“Truly, a strange proposal!” said Thomas Winter. “The scandal would be so great that the Catholic religion might sustain thereby.”

“The nature of the disease requires so sharp a remedy,” was Catesby’s reply.

“But were it lawful?” objected John Wright. “Ask your ghostly father,” said Catesby, who was pretty sure of the answer in that case.

“But remember,” said Winter, “there are many of our friends and Catholic brethren amongst the Lords: shall we destroy them with the rest?”

Catesby’s answer was in principle that of Caiaphas. “Ay: ’tis expedient the few die for the good of the many.”

The next step was to obtain a house convenient for their operations,—namely, so close to the Houses of Parliament that they could carry a mine from its cellar right under the House. Percy was deputed to attend to this matter, as his circumstances offered an excuse for his seeking such a house. He was one of the band of gentlemen pensioners, whose duty it was to be in daily attendance on the King; a position into which he had been smuggled by his cousin Lord Northumberland, without having taken the oath requisite for it. This oath Percy could not conscientiously have taken, since by it he renounced the authority of the Pope. A little study of the topography induced him to fix on two contiguous houses, which stood close to the House of Lords. On investigation, it was found that these two houses belonged to the Parliament, and were held by Mr Wyniard, Keeper of the King’s Wardrobe, “an ancient and honest servant of Queen Elizabeth.” Both, however, had been sub-let by him—the nearer to Mr Henry Ferris; the further to Gideon Gibbons, a public porter, subsequently utilised by the plotters, to his danger and discomfort. Percy, therefore, in March, 1604, “began to labour earnestly” with Mr Wyniard and his wife to obtain these houses. Mrs Wyniard seems chiefly to have attended to this business; her husband was not improbably incapacitated by age or ill-health. Percy’s efforts proved successful. He was accepted as tenant by the Wyniards at a rent of 12 pounds per annum, Mr Ferris being bought out with 30 pounds for his good-will and 5 pounds more “in consideration of the charges of the house.” The agreement was signed on the 24th of May.

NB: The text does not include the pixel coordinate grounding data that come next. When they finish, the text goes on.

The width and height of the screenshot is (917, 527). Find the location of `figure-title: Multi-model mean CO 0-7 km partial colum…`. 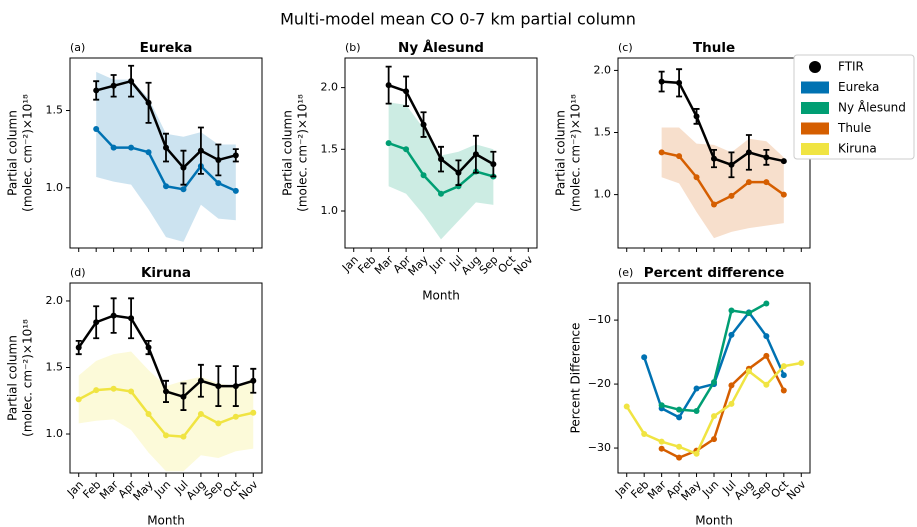

figure-title: Multi-model mean CO 0-7 km partial colum… is located at coordinates (458, 20).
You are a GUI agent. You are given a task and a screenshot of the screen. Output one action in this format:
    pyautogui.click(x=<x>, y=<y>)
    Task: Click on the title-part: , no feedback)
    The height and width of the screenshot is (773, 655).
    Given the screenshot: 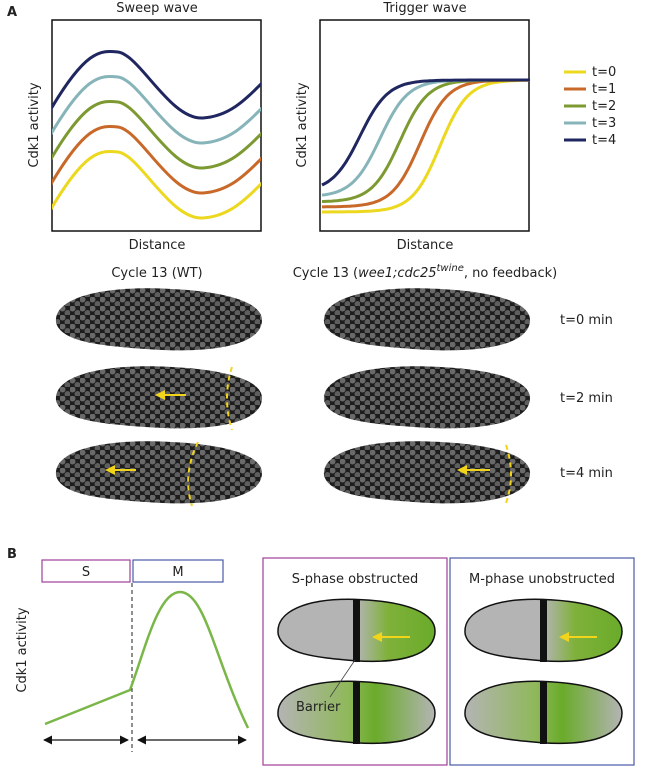 What is the action you would take?
    pyautogui.click(x=510, y=274)
    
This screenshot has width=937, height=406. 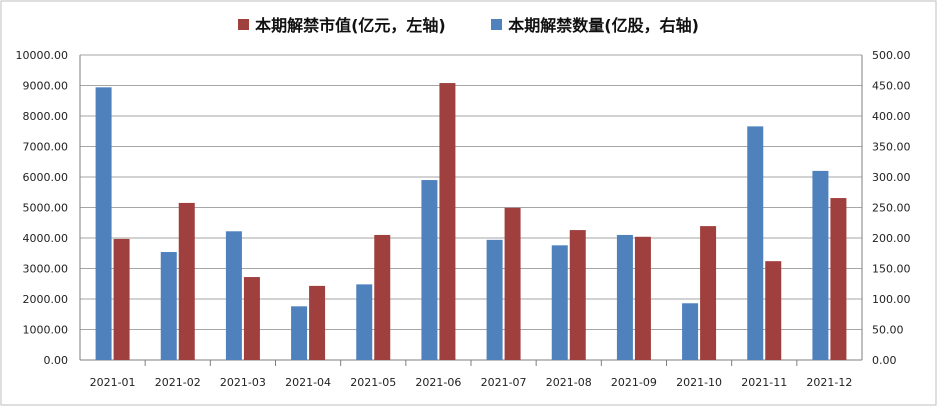 What do you see at coordinates (42, 56) in the screenshot?
I see `y-left-tick-label: 10000.00` at bounding box center [42, 56].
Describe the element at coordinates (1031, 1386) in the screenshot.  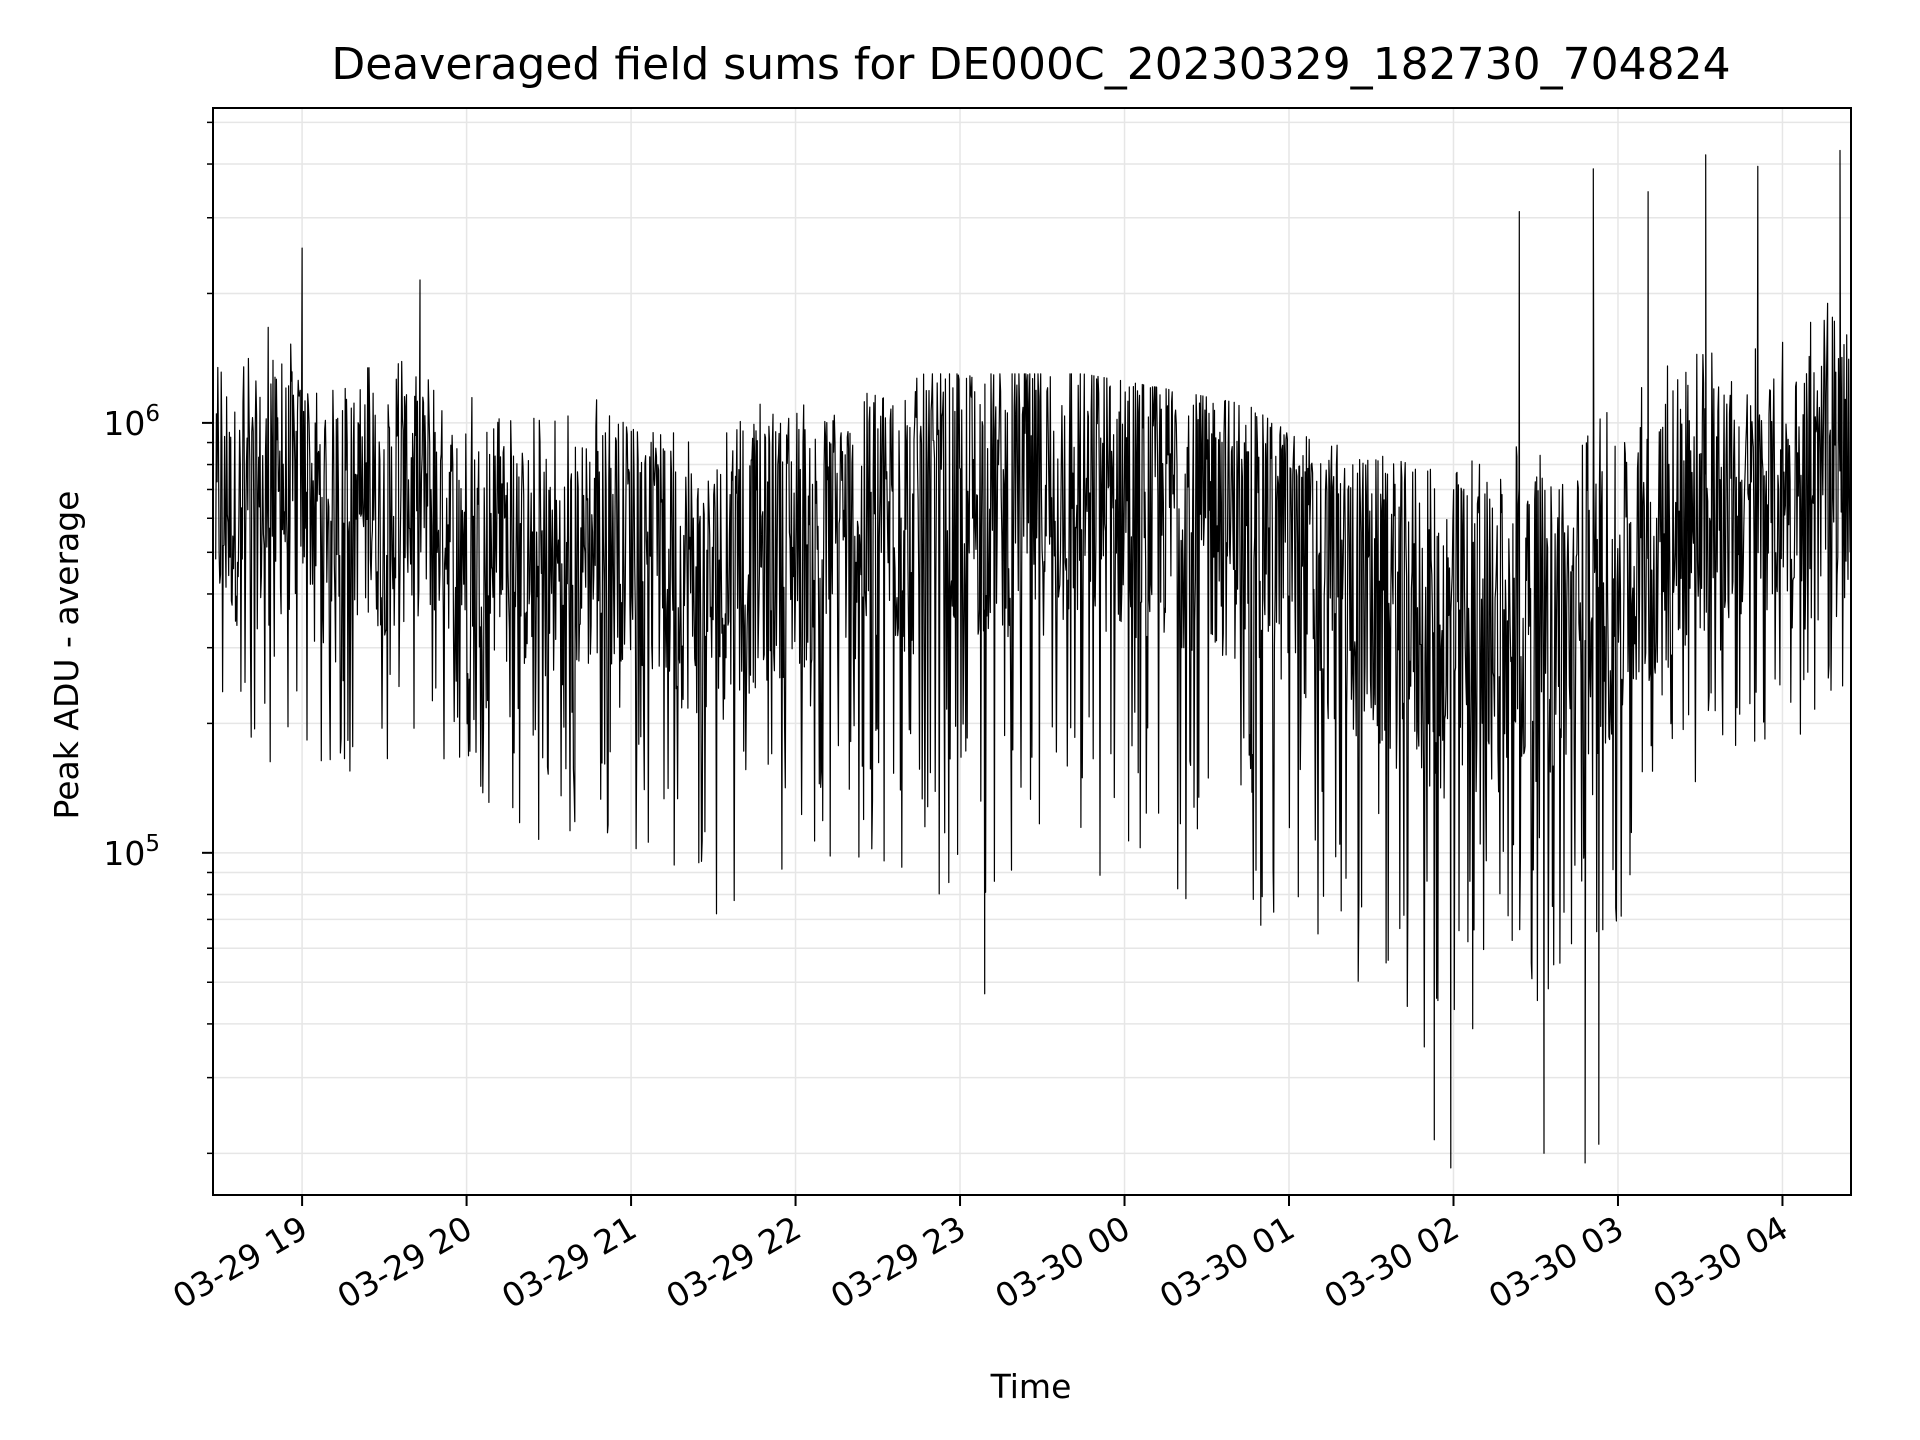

The next united act of these five exemplary gentlemen was to meet at a house “in the fields behind Saint Clement’s Church, near the arch, near the well called Saint Clement’s Well.” This seems to have been the residence of the Jesuit priest Gerard; but it is uncertain whether it was identical with that of Percy, or with that of Mrs Herbert, where Fawkes had apartments, both which are also described as “beyond Saint Clement’s.” Gerard, who was in the company, was with delicate consideration left in an upper room, where he was provided with all necessaries for the celebration of mass, while the conspirators proceeded to business alone in the lower apartment. Taking a primer in his hand, Catesby administered to his four accomplices this oath, which he also took himself:—

“You swear by the blessed Trinity, and by the Sacrament which you now propose to receive, never to disclose directly or indirectly, by word or circumstance, the matter that shall be proposed to you to keep secret, nor desist from the execution thereof till the rest shall give you leave.”

Then they passed into the upper room, where Gerard stood ready robed, and received the host from his hands—with what “intention” being unknown to him, if the assertion of the conspirators may be believed.

I have gone rather too far, chronologically speaking, in order to tell this part of the story straight through; and now we must go back a little. About four months before this oath was taken, in January, 1604, was held the famous conference of bishops at Hampton Court. The King, who, though baptised a Roman Catholic, had been educated as a Presbyterian, propounded various queries to the hierarchy concerning practices which puzzled him in the Church of England, of which he was now the supreme head upon earth. In the first place, he desired to know the meaning of the rite of confirmation: “if they held the sacrament of baptism invalidous without it, then was it in his judgment blasphemous; yet if it were only that children might themselves profess and be blessed, then very good.” The absolution of the Church he had heard compared to the Pope’s pardons. Private baptism, he would have administered only by a lawful minister; and concerning excommunications he had also something to say. On all these points the bishops fully satisfied his Majesty, “whose exquisite expositions did breed wonder and astonishment in that learned and noble audience.” Modern readers of the proceedings have been much less inclined to astonishment, except indeed that the bishops should have been so easily astonished. On the second day, a deputation was received from the Puritan ministers, who petitioned for four points—which had they gained, the nineteenth century would have found its burdens considerably lightened. They requested that the doctrine of the Church might be preserved pure, according to God’s Word; that good pastors might be planted in all churches, to preach in the same; that the Book of Common Prayer might be fitted to more increase of piety; and that Church government might be sincerely ministered according to God’s Word.